6 Of The Best Mid-Century Interiors On The Modern House
No interior design trend continues to lead the way like mid-century. A renewed fascination with mid-century modernism has trickled its way down from luxury hotels to mainstream furniture lines, and its classic appeal shows no signs of fading. And while your main reference points might be Frank Lloyd Wright’s America, the sought-after Eames chair or Palm Springs sleek desert modernism, the UK is also home to an impressive selection of modernist architecture worthy of your attention.
Thanks to our friends over at The Modern House, an ideal website to indulge your wildest architectural and interior design fantasies, we’ve rounded up a handful of incredible British mid-century homes. Whether you’re looking to make a few home improvements or just a little interior escapism: tread carefully, house envy is guaranteed.
Klein House, Scottish Borders
Recognised for its exceptional architecture, the Category A-listed Klein House is tucked away among the Scottish Borders in the historic royal burgh of Selkirk. Commissioned by the renowned textile designer Bernat Klein – who supplied his sought-after fabrics to Christian Dior and Yves Saint Laurent – and designed by famed modernist architect Peter Womersley, the Klein House is a mid-century-fanatics’ dream home.
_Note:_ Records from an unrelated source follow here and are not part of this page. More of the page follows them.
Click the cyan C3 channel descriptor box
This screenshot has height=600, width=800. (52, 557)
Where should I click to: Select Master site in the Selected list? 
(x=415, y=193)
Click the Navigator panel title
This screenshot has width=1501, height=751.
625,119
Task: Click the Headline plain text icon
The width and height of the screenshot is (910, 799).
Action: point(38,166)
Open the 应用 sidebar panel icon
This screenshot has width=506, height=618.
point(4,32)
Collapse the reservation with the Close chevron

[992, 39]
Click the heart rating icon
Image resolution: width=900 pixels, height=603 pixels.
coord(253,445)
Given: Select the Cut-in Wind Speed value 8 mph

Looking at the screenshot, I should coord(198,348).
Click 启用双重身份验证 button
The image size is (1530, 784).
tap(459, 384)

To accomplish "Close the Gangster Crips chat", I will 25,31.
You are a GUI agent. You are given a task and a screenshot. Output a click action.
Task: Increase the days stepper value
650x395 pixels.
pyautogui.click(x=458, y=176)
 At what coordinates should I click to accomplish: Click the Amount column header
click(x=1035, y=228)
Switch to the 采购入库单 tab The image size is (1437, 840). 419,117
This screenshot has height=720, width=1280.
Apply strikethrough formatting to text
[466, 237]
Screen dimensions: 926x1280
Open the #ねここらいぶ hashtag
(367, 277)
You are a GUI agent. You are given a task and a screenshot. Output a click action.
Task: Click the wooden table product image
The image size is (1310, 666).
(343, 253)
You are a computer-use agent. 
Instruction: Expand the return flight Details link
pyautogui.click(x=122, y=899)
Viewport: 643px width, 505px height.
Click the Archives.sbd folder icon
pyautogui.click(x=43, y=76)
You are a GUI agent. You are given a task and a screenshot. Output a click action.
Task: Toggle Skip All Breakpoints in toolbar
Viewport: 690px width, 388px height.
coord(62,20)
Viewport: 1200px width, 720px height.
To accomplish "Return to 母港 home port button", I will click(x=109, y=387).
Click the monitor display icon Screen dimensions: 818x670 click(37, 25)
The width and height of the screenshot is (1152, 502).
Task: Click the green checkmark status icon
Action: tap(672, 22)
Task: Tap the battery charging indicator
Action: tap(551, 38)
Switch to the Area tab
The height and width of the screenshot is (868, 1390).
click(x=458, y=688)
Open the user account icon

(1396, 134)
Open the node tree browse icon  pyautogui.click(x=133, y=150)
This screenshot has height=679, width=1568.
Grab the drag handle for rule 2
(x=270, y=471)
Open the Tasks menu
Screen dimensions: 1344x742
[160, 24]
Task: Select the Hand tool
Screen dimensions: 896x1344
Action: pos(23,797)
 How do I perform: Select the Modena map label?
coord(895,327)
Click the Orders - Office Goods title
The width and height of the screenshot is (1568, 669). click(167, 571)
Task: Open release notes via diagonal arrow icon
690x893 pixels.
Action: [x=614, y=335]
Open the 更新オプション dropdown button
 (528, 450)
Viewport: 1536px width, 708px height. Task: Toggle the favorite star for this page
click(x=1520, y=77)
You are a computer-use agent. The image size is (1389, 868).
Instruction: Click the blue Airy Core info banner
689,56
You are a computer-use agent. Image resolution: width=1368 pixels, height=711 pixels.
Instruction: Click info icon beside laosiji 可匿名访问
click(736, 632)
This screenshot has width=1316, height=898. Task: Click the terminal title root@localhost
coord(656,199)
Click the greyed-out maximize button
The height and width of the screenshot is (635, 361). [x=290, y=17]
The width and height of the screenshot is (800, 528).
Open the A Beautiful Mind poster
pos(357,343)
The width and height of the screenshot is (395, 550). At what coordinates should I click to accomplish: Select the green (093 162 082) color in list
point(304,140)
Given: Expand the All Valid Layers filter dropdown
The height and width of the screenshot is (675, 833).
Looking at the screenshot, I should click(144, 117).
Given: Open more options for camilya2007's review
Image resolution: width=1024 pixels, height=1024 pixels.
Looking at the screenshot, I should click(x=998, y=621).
Inside, the open-plan living area steals the show with travertine floors, polished obeche wood ceiling, rosewood and walnut-panelled walls, and a sunken seating area surrounded by floor-to-ceiling windows framing surrounding views of 3.5 acres of land.
Walter Greaves Home, West Sussex
In the small hamlet of Runcton, just shy of Chichester, lies the Grade II* listed 5-bedroom home designed by the highly-regarded architect Walter Greaves. Featuring a complex skyline of timber frame and cedar cladding, the striking home of Walter Geaves nestles in with its idyllic surroundings. Coherence is a key feature of the property, where smooth curved edges blend seamlessly with the indoors and cedar cladding moves inside and around the house. The spacious interiors don’t stop short; there are custom-made furnishings, bespoke shelving and kitchen cabinets that follow the building’s curved lines, highlighting Greaves’ remarkable labour of love.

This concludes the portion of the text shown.